La detección en las redes de una alerta de suicidio de una menor de edad permite detener en menos de 24 horas a un ciberacosador y depredador sexual en Madrid
La detención del depredador sexual por parte de la Policía se ha producido después de detectar en las redes una alerta de una víctima menor de edad con ideas suicidas
La Policía avisa a los padres de que el 72 % del material pedófilo sale de las redes sociales
MadridLa Policía Nacional ha detenido a un depredador sexual por ciberacosar sexualmente a niñas menores de edad tras conseguir localizarlo viviendo oculto en pésimas condiciones de salubridad en un piso de Madrid, donde fue arrestado menos de 24 horas después de detectar en las redes una alerta de una víctima menor de edad con ideas suicidas.
El detenido, que ha ingresado en prisión, se hacía pasar por menor de edad para captar a través de redes sociales a menores para que le enviaran contenido sexual, llegando a ofrecer dinero a cambio. La investigación se inició cuando los agentes recibieron una alerta de posible suicidio de una publicación en una red social de una usuaria menor de edad.

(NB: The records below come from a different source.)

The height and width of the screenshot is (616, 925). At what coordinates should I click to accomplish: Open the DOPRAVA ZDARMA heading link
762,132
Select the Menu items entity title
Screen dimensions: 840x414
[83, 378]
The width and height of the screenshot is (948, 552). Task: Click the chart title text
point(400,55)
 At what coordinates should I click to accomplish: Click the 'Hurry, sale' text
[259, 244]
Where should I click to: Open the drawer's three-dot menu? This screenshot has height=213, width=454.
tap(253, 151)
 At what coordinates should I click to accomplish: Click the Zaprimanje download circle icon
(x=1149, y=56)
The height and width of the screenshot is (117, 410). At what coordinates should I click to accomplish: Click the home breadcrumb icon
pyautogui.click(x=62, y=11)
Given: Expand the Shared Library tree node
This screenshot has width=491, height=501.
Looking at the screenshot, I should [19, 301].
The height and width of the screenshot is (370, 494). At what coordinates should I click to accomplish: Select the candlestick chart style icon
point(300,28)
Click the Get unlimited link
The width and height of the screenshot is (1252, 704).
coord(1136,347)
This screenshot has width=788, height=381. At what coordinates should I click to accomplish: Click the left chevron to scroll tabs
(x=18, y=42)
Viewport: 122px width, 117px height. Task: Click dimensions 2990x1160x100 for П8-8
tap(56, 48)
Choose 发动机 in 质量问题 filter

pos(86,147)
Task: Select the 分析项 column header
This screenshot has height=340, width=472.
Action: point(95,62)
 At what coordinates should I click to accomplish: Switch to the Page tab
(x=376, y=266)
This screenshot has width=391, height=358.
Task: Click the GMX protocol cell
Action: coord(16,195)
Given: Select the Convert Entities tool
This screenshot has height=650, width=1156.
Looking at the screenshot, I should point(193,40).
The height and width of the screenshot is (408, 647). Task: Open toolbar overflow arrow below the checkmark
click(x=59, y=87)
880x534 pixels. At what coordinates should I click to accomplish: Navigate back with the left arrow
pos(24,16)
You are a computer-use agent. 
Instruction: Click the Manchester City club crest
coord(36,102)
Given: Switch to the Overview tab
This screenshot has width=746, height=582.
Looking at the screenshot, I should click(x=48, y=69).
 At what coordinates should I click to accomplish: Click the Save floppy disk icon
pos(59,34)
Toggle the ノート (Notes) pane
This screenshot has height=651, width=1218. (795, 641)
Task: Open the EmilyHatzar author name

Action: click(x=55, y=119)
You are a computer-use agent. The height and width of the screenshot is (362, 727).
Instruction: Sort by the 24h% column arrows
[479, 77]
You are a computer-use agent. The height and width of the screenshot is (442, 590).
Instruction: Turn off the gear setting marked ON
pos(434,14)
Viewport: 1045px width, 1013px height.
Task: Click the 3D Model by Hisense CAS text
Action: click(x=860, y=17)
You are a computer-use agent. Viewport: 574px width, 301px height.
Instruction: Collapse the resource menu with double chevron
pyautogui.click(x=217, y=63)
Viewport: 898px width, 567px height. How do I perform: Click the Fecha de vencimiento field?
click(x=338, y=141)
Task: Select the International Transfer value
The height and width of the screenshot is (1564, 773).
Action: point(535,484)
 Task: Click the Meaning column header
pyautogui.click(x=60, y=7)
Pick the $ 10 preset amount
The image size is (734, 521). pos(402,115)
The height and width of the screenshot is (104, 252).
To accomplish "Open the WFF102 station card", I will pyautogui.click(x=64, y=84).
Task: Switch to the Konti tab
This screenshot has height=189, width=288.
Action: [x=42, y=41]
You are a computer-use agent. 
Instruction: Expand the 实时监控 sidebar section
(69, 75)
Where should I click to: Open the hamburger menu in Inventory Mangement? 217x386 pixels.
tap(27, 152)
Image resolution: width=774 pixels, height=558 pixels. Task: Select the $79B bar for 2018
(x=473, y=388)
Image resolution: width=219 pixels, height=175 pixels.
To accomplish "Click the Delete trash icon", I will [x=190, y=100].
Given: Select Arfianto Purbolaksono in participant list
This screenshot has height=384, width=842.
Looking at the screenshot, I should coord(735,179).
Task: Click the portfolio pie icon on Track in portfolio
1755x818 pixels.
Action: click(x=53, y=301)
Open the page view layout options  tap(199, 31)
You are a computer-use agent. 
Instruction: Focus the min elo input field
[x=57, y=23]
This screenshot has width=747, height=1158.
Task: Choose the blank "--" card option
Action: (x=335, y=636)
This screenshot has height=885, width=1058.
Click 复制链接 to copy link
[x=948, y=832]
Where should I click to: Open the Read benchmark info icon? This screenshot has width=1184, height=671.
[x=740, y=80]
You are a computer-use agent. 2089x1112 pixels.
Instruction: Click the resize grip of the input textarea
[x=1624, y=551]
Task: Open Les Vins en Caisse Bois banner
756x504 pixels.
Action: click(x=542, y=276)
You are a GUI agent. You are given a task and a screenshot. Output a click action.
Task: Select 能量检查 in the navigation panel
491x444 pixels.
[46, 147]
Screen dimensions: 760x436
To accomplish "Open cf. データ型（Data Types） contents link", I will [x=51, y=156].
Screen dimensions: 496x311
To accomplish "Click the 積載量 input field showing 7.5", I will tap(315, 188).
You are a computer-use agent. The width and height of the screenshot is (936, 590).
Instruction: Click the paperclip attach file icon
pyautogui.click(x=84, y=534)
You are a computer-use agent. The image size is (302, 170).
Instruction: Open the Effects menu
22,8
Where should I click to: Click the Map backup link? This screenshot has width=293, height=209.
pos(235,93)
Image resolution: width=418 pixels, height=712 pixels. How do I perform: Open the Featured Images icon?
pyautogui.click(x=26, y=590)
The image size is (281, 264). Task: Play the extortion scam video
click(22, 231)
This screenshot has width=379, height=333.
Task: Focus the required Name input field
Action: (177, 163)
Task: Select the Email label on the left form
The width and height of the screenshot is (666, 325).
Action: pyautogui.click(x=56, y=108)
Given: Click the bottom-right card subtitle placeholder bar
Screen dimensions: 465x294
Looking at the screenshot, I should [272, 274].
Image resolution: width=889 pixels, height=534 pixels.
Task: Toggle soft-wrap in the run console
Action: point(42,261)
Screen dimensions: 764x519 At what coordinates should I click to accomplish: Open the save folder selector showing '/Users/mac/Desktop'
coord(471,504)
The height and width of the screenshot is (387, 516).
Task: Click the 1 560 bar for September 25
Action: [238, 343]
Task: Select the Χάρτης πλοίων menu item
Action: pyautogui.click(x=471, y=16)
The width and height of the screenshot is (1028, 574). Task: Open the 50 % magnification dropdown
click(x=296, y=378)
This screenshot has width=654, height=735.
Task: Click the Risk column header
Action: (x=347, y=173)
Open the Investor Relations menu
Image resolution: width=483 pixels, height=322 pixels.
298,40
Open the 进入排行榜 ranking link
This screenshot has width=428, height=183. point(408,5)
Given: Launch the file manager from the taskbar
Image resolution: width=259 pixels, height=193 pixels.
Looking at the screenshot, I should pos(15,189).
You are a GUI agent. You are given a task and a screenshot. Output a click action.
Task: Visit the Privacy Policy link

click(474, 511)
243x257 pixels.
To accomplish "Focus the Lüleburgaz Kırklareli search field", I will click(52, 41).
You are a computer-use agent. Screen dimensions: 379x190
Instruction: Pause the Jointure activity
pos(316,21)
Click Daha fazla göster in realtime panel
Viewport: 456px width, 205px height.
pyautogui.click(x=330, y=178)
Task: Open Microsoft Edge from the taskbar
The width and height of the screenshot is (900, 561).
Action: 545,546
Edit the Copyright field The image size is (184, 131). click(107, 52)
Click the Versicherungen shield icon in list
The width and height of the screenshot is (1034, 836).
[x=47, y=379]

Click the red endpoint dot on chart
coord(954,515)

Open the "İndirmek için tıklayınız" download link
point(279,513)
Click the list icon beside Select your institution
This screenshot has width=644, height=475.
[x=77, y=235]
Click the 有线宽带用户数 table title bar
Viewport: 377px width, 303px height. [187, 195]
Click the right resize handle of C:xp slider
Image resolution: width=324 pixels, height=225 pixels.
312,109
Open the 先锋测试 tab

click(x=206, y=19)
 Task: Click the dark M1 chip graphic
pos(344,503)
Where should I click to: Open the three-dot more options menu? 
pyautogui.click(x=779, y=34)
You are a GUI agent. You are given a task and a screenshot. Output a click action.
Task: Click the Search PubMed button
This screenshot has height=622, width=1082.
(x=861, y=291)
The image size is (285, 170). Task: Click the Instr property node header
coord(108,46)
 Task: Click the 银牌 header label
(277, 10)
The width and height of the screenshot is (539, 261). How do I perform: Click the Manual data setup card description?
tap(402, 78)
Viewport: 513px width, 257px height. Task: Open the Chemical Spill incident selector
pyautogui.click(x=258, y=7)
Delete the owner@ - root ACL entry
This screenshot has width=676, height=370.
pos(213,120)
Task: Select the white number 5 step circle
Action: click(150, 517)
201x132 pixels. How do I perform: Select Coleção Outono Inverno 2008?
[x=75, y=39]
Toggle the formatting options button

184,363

El ciberacosador detenido en Madrid, un depredador sexual con cuatro órdenes de búsqueda en territorio nacional
El 'groomer' -que es como se conoce a los depredadores sexuales en internet-- tenía cuatro órdenes de búsqueda por juzgados del territorio nacional, una de ellas de ingreso en prisión, según ha informado la Policía Nacional. Hasta el momento se ha logrado identificar a cinco víctimas, aunque la investigación sigue abierta y no se descarta que aparezcan más.
La investigación ha acreditado que una vez que se ganaba la confianza de las víctimas, les solicitaba imágenes íntimas y videollamadas de carácter sexual, llegando a ofrecer a veces entre 100 y 300 euros si accedían a sus pretensiones. Las imágenes luego las compartía con otros contactos si las niñas no accedían a quedar con él en persona, como ocurrió al menos una vez con una menor en una estación de autobús de Toledo.
Los agentes dieron con su paradero en un domicilio de la capital donde vivía escondido en condiciones pésimas de salubridad, con cuatro perros y rodeado de excrementos, y sin salir de casa desde hace años para realizar trámites como renovar el DNI o el carnet de conducir.